#### Problem to work on
From the records below, set down exactly the lines starting with the line that contains "Task: Click the Apple logo icon" and going on through the line that contains "The height and width of the screenshot is (375, 500).". Nothing else is wanted.

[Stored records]
------------------------------

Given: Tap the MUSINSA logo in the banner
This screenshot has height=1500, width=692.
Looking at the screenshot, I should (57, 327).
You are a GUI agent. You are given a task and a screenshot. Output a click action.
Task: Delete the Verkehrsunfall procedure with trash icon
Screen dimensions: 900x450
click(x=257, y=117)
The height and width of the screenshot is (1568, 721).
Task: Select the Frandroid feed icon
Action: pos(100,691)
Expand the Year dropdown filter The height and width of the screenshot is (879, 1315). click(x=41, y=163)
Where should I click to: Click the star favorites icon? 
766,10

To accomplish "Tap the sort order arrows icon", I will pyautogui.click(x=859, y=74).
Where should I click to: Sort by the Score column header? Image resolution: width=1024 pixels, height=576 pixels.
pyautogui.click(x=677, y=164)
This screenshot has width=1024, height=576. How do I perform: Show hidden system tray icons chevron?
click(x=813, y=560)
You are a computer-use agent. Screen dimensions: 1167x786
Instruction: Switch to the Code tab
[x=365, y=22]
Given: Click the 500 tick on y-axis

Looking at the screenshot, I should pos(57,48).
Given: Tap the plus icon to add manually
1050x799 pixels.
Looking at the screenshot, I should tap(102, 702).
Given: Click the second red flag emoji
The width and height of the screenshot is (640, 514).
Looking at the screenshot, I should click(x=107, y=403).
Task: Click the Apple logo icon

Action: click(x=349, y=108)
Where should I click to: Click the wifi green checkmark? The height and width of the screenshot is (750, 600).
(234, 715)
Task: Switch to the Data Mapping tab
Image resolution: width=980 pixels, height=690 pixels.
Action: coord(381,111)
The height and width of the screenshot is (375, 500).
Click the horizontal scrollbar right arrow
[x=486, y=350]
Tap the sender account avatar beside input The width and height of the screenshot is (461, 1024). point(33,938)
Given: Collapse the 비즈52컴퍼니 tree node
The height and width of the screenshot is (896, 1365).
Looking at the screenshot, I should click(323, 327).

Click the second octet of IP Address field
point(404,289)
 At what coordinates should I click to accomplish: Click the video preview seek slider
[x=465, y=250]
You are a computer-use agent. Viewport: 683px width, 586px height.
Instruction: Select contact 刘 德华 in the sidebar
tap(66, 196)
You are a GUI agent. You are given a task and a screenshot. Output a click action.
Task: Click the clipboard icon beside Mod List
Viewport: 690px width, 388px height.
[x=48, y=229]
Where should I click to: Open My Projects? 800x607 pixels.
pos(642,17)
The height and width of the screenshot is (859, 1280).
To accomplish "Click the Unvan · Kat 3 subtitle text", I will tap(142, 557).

------------------------------

#### Task solution
Task: Click the Apple logo icon

Action: click(x=349, y=108)
Where should I click to: Click the wifi green checkmark? The height and width of the screenshot is (750, 600).
(234, 715)
Task: Switch to the Data Mapping tab
Image resolution: width=980 pixels, height=690 pixels.
Action: coord(381,111)
The height and width of the screenshot is (375, 500).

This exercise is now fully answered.